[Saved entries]
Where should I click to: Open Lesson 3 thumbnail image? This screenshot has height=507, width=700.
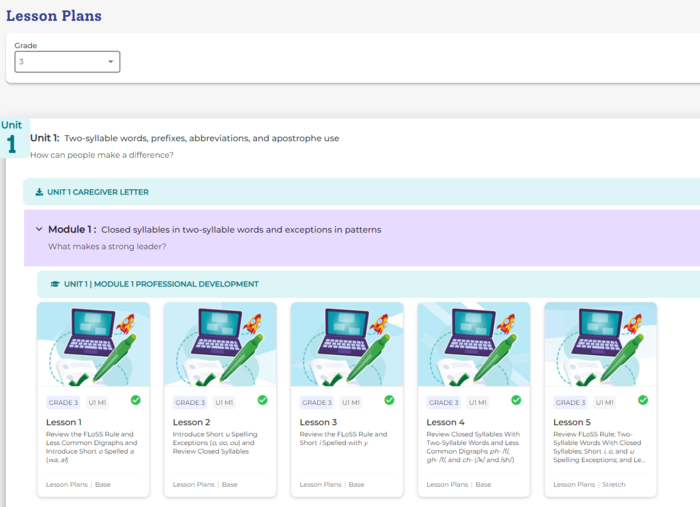pyautogui.click(x=347, y=345)
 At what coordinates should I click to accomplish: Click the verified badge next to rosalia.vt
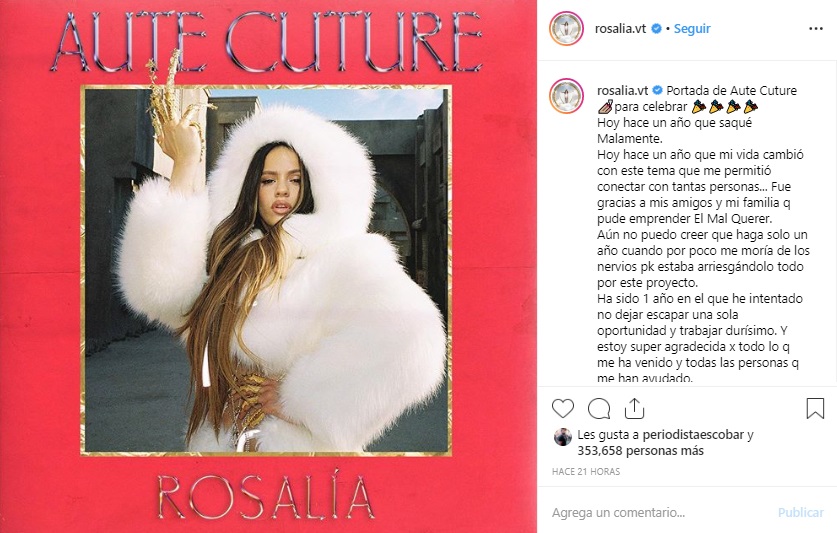pyautogui.click(x=657, y=29)
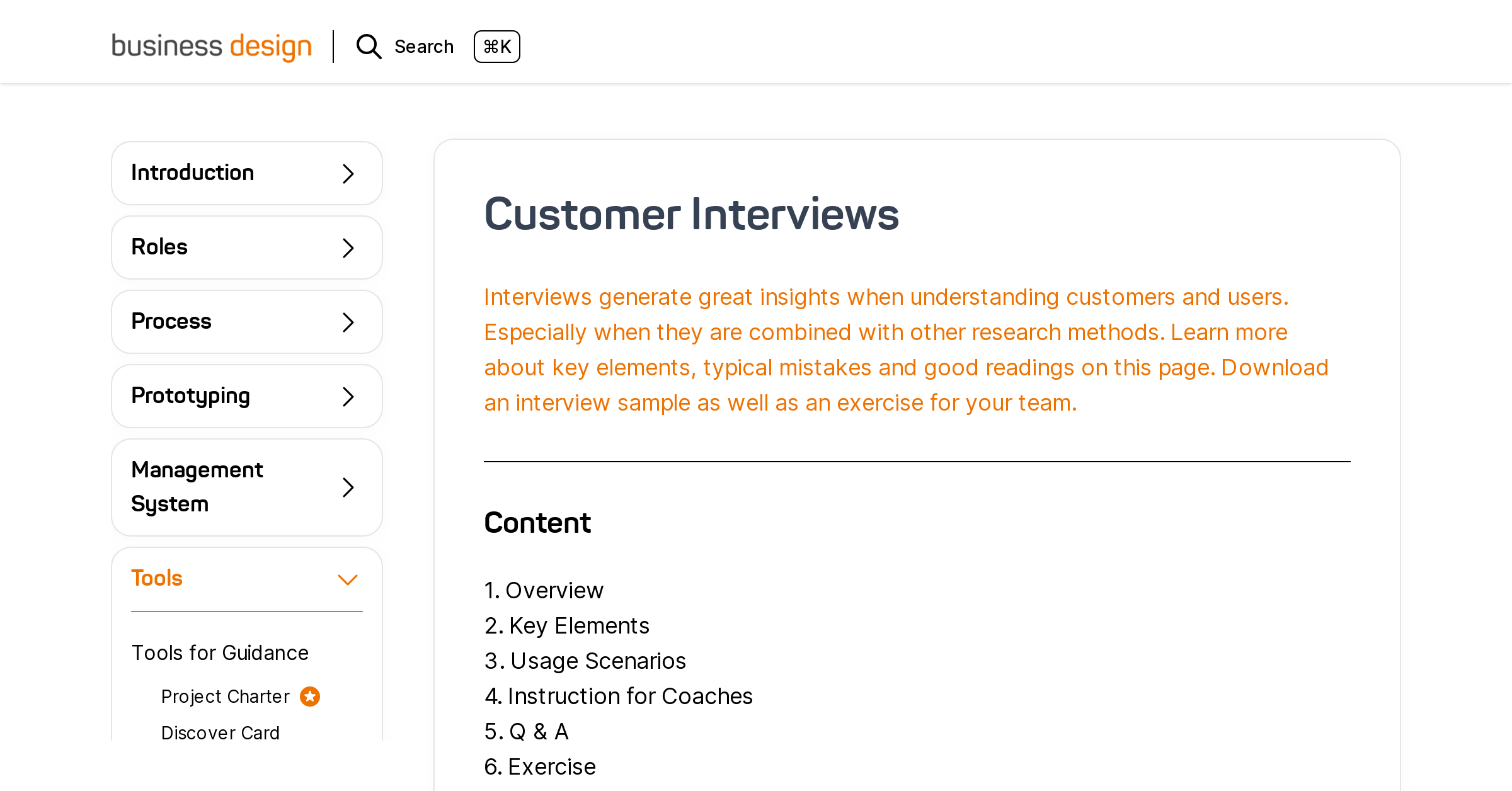Screen dimensions: 1512x791
Task: Collapse the expanded Tools section
Action: (x=348, y=579)
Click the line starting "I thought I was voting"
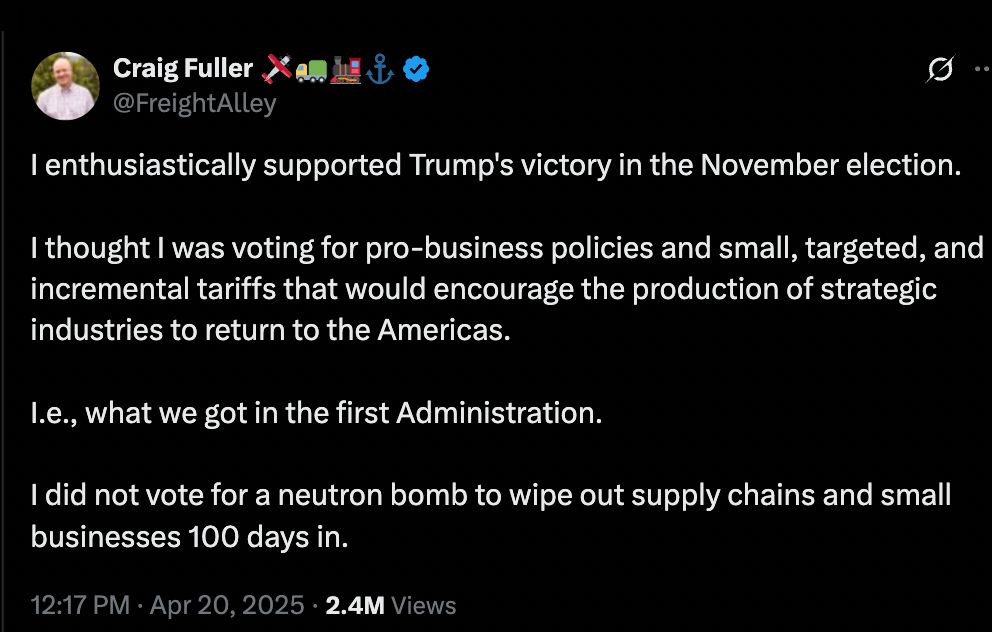This screenshot has width=992, height=632. tap(507, 247)
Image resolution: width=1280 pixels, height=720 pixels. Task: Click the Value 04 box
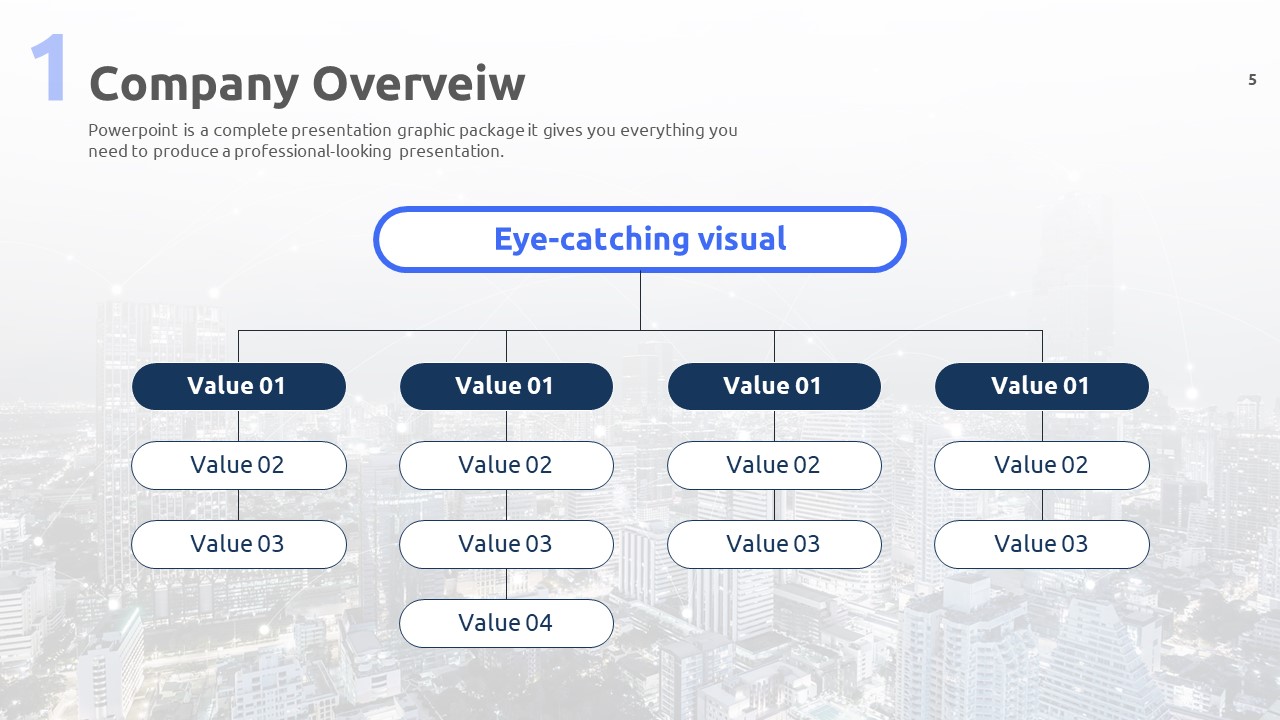(x=506, y=623)
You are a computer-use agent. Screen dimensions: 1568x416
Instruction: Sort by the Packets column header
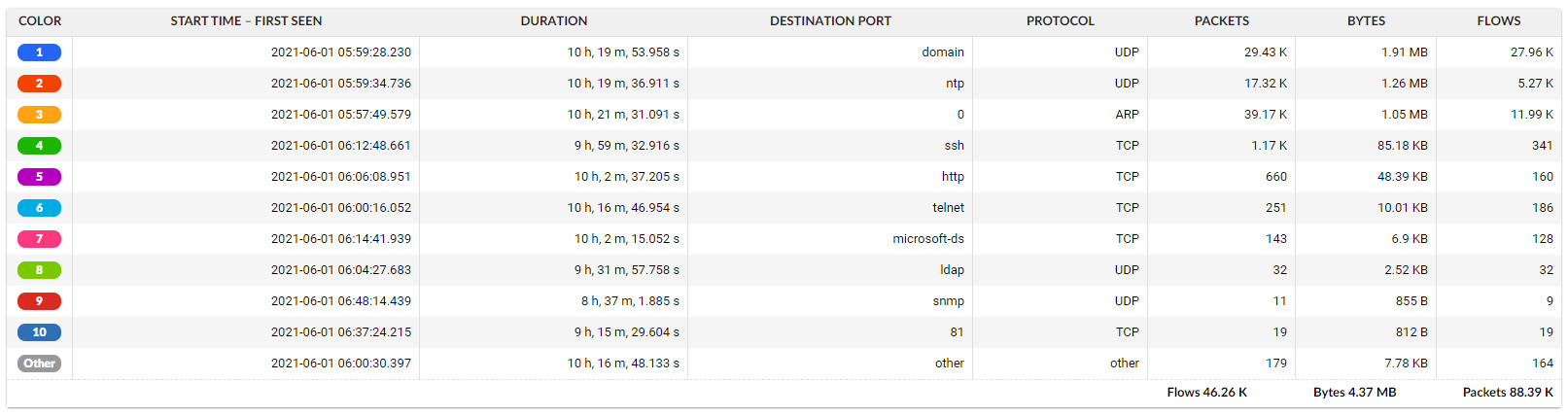point(1221,21)
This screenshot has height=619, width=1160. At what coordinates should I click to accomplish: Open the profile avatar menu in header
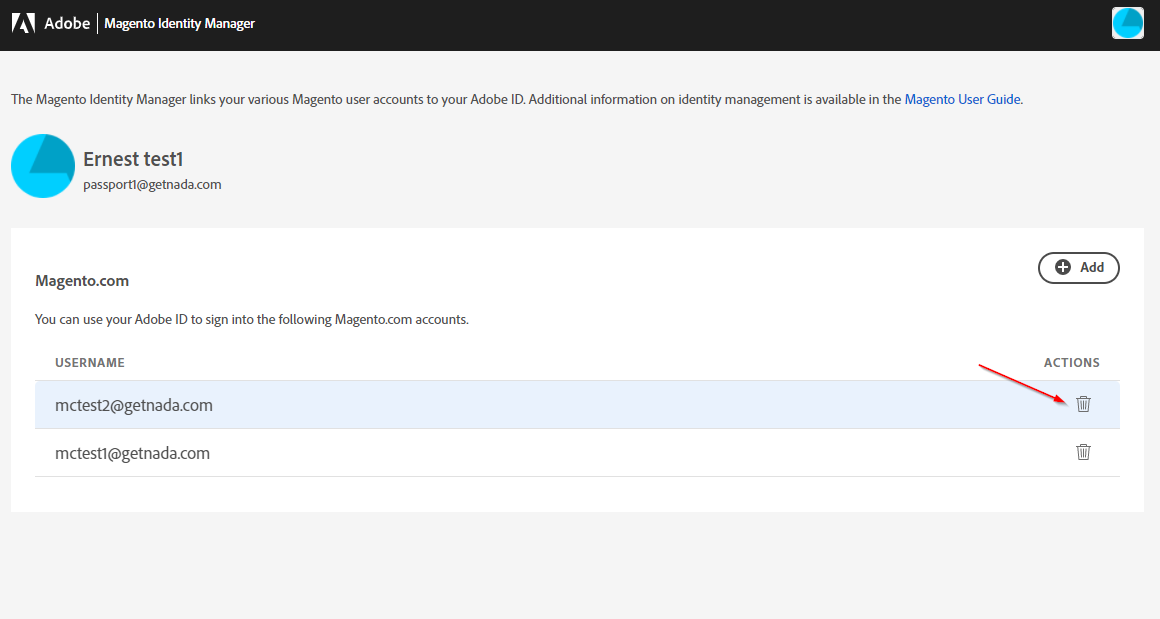click(1127, 23)
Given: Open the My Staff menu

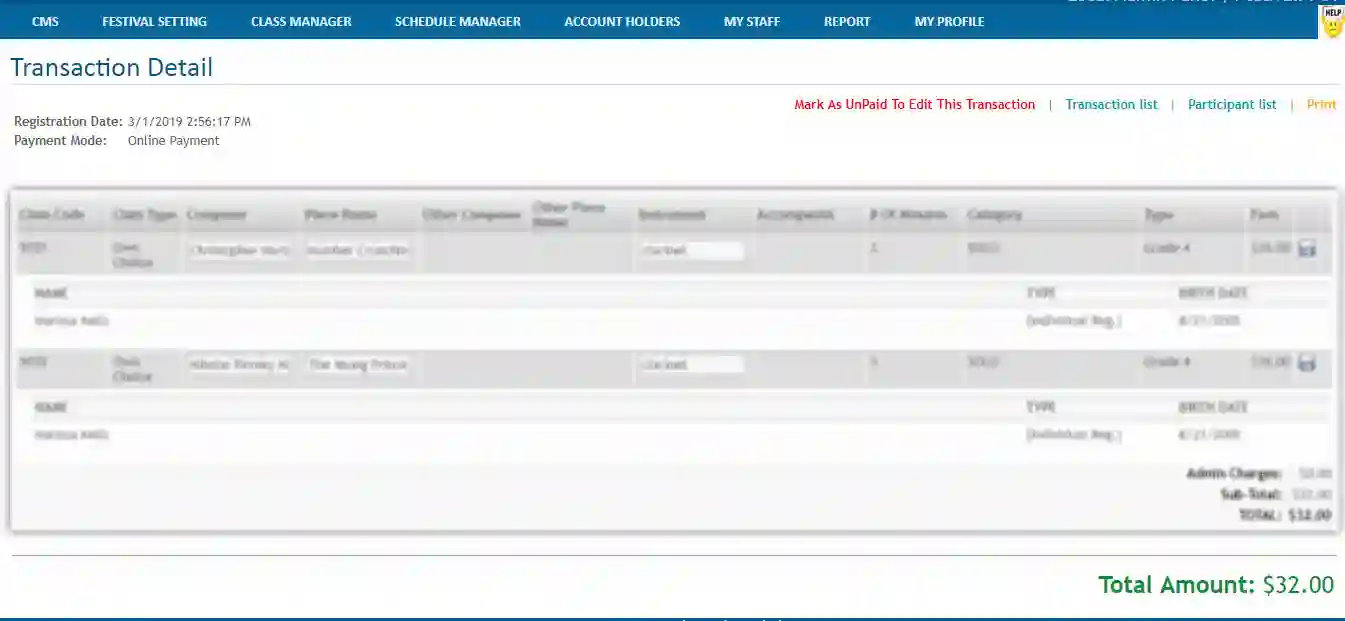Looking at the screenshot, I should point(751,21).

What to produce:
Pictures stay out. Return exactly the lines from the one with "Click the line" through the last line of the data.

Result of the task:
Click the line starting "I thought I was voting"
This screenshot has width=992, height=632. tap(507, 247)
Image resolution: width=1280 pixels, height=720 pixels. Task: Click the Value 04 box
(x=506, y=623)
You are a computer-use agent. Screen dimensions: 1568x416
Instruction: Sort by the Packets column header
point(1221,21)
This screenshot has height=619, width=1160. At what coordinates should I click to accomplish: Open the profile avatar menu in header
click(1127, 23)
Given: Open the My Staff menu

Looking at the screenshot, I should point(751,21).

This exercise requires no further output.